Reality: Domestic abuse does not always include physical violence. The definition of domestic abuse is an incident or pattern of incidents of controlling, coercive, threatening, degrading and violent behaviour, including sexual violence, by a partner or ex-partner. These incidents can include coercive control; psychological and/or emotional abuse; physical abuse; sexual abuse; financial abuse; harassment; stalking; and/or online or digital abuse.


Myth: He can be a good father even if he abuses his partner – the parents’ relationship doesn’t have to affect the children.
Reality: An estimated 90% of children whose mothers are abused witness the abuse. The effects are traumatic and long-lasting. When a child witnesses domestic abuse, this is child abuse. Between 40% and 70% of these children are also direct victims of the abuse which is happening at home.


Myth: She provoked him.
Reality: This myth is widespread and deep-rooted. It is often based on the belief that the man is the head of the family, and that his role is to punish his partner or children if they act in a way he doesn’t approve of. The myth is dangerous because any reference to ‘provocation’ means that we are blaming the woman and relieving the abuser of responsibility for his actions. Abuse or violence of any kind is never the victim’s fault. Responsibility always lies with the perpetrator, and with them alone.

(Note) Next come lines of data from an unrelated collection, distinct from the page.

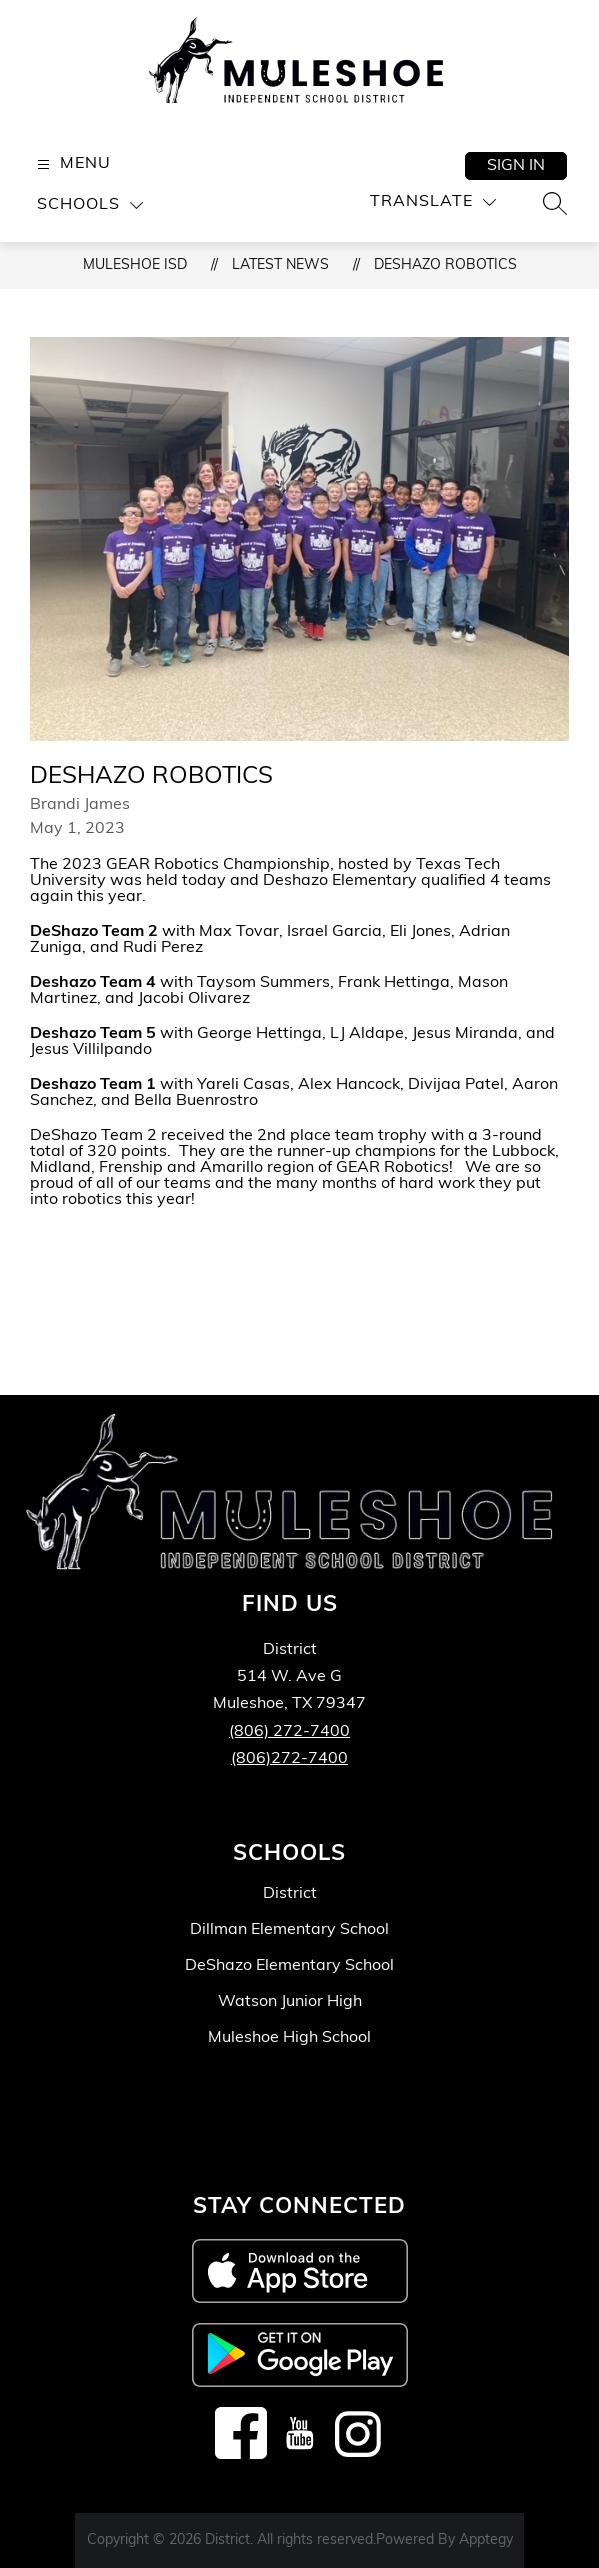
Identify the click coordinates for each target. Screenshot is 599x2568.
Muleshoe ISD (135, 265)
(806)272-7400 (289, 1759)
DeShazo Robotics (445, 265)
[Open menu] (71, 164)
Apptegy (486, 2540)
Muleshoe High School (289, 2038)
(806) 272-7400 (289, 1732)
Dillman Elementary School (289, 1930)
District (290, 1894)
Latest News (280, 265)
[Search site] (555, 203)
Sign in (516, 166)
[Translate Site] (433, 202)
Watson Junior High (290, 2002)
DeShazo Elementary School (289, 1966)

Myth: Domestic abuse is a private family matter, and not a social issue.
Reality: Violence and abuse against people incurs high costs for society: hospital treatment, medication, court proceedings, lawyers’ fees, and imprisonment – not to mention the psychological and physical impact on those who experience it. All too often, when people disclose their abuse, no one listens to them, and no one asks them what they would like to happen next. Domestic abuse happens every single day all over the world, and affects people of all ages, classes and backgrounds. It is a serious, widespread crime.


Myth: Domestic abuse isn’t that common.
Reality: On average two women are murdered each week in England and Wales by a current or former partner. Domestic abuse has a higher rate of repeat victimisation than any other crime, and on average, the police receive over 100 emergency calls relating to domestic abuse every hour.


Myth: Domestic abuse is a ‘crime of passion’, a momentary loss of control.
Reality: Domestic abuse is rarely about losing control, but taking control. Abusive men rarely act spontaneously when angry. They consciously choose when to abuse their partner: when they are alone, and when there are no witnesses (if there is a witness, then usually they are a child). He has control over whom he abuses. To find out more about the characteristics of domestic abuse, click here.


Myth: All couples argue – it’s not domestic abuse, it’s just a normal relationship.
Reality: Abuse and disagreement are not the same things. Different opinions are normal and completely acceptable in healthy relationships. Abuse is not a disagreement – it is the use of physical, sexual, emotional or psychological violence or threats in order to govern and control another person’s thinking, opinions, emotions and behaviour. When abuse is involved, there is no discussion between equals. There is fear of saying or doing the ‘wrong’ thing.


Myth: Women are more likely to be attacked by strangers than by those who claim to love them.
Reality: In fact, the opposite is true. Women are far more likely to be assaulted, raped and murdered by men known to them than by strangers. According to Rape Crisis, only around 10% of rapes are committed by men unknown to the victim. Women are far likelier to be attacked by a man they know and trust.